Sur ce fondement, le Gouvernement a pris deux ordonnances 117 ( * ) permettant aux professionnels du tourisme, du spectacle ou du sport de proposer à leur client , en cas de résolution d'un contrat de vente , un avoir en lieu et place du remboursement intégral de la prestation exigé par le droit commun.

La commission a adopté un amendement COM-69 permettant d'ouvrir, jusqu'à la fin de l'état d'urgence sanitaire tel que prorogé dans les conditions de l'article L. 3131-14 du code de la santé publique, une nouvelle période d'application de ces dispositions .

Elle a estimé que cet assouplissement du droit commun, tout en soulageant la trésorerie d'entreprises très affectées par la crise sanitaire , paraissait suffisamment protecteur des intérêts des consommateurs , puisqu'à défaut de la conclusion d'un nouveau contrat dans un délai de dix-huit ou vingt et un mois, selon le cas, les sommes versées doivent être intégralement remboursées.

Dès lors, l'habilitation demandée à cet effet par le Gouvernement à l'article 4 n'aurait plus lieu d'être. La commission l'a donc parallèlement supprimée en adoptant l' amendement COM-53 .


* 113 Ordonnance n° 2020-317 du 25 mars 2020 portant création d'un fonds de solidarité à destination des entreprises particulièrement touchées par les conséquences économiques, financières et sociales de la propagation de l'épidémie de Covid-19 et des mesures prises pour limiter cette propagation.

* 114 Décret n° 2020-371 du 30 mars 2020 relatif au fonds de solidarité à destination des entreprises particulièrement touchées par les conséquences économiques, financières et sociales de la propagation de l'épidémie de covid-19 et des mesures prises pour limiter cette propagation.

* 115 Ordonnance n° 2020-705 du 10 juin 2020 relative au fonds de solidarité à destination des entreprises particulièrement touchées par les conséquences économiques, financières et sociales de la propagation de l'épidémie de covid-19 et des mesures prises pour limiter cette propagation.

* 116 Il est vrai que l'état des juridictions civiles et des études d'huissier de justice au printemps 2020 ne permettait guère aux bailleurs d'agir en résolution du bail ou d'engager des poursuites.

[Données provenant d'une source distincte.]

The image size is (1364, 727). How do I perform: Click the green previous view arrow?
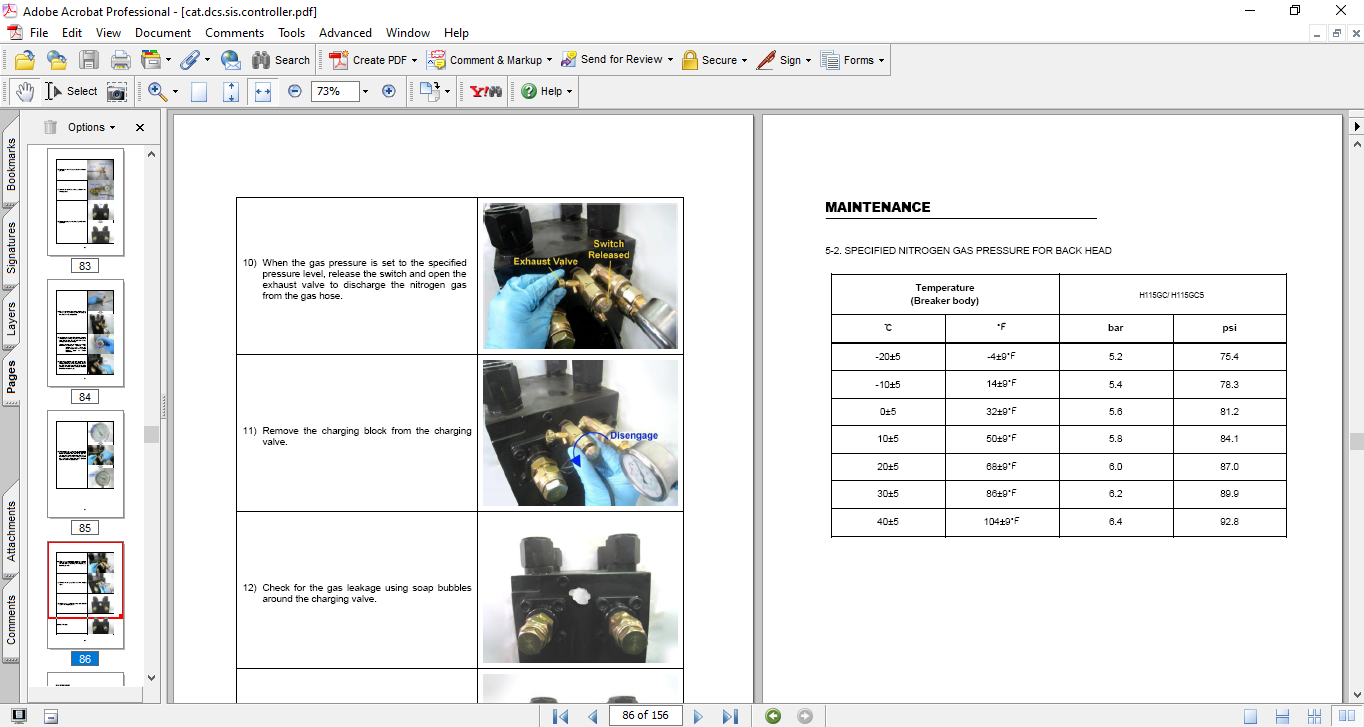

* 117 Ordonnances n° 2020-315 du 25 mars 2020 relative aux conditions financières de résolution de certains contrats de voyages touristiques et de séjours en cas de circonstances exceptionnelles et inévitables ou de force majeure et n° 2020-538 du 7 mai 2020 relatif aux conditions financières de résolution de certains contrats en cas de force majeure dans les secteurs de la culture et du sport.